Em relação ao ano anterior, o investimento subiu 7,3%, enquanto o consumo das famílias aumentou 2,3%. “Essa é uma composição mais saudável para a economia”, diz o Bráulio Borges, economista-chefe da LCA Consultores. A agricultura, que vem sendo a locomotiva do PIB, com aumento de produção e alta dos preços das commodities, teve queda pontual de 3,5% em relação ao trimestre anterior e de 1% na comparação anual. O IBGE também revisou o PIB do ano passado, de 0,9% para 1%, abaixo do esperado por analistas e pelo governo, que era em torno de 1,5%. Mantega diz que o instituto ainda fará outras revisões. 

 

Apesar do resultado ruim do terceiro trimestre, indicadores mais recentes mostram que a situação já mudou, confirmando as previsões mais otimistas para a volta do crescimento nos últimos três meses deste ano. Os dados de produção industrial, divulgados pelo IBGE na quarta-feira 4, mostram alta de 0,6% na passagem do mês de setembro para outubro.
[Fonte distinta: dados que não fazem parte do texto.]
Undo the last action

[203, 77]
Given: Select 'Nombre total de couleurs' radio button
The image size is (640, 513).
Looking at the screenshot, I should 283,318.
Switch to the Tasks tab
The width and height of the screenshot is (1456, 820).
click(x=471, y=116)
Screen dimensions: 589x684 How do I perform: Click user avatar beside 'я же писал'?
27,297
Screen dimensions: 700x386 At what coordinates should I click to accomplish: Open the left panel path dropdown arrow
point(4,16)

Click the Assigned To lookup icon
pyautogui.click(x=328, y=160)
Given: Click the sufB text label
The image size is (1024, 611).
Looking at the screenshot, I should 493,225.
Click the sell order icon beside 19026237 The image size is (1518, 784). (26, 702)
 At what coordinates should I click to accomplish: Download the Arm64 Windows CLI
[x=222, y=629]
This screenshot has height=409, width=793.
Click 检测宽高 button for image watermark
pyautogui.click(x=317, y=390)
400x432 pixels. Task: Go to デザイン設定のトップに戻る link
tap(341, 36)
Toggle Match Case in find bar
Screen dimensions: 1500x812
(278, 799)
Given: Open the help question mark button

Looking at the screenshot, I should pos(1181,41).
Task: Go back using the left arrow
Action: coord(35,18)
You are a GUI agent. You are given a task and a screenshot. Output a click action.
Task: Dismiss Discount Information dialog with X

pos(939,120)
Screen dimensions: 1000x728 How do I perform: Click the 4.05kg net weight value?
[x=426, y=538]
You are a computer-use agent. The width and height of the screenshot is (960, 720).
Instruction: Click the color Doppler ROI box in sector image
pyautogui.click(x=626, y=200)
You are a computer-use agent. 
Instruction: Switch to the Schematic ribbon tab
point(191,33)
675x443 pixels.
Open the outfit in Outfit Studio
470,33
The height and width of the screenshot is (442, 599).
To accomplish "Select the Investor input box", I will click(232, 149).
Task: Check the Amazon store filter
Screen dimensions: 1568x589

Foi a terceira alta mensal consecutiva e veio acima das expectativas dos analistas de mercado. No ano, a indústria avança 1,6%. “A produção industrial mostra que a economia voltou a crescer”, diz Borges. E de maneira bem abrangente. Dos 27 segmentos industriais pesquisados, 21 tiveram aumento da produção em outubro. Um bom início do quarto trimestre.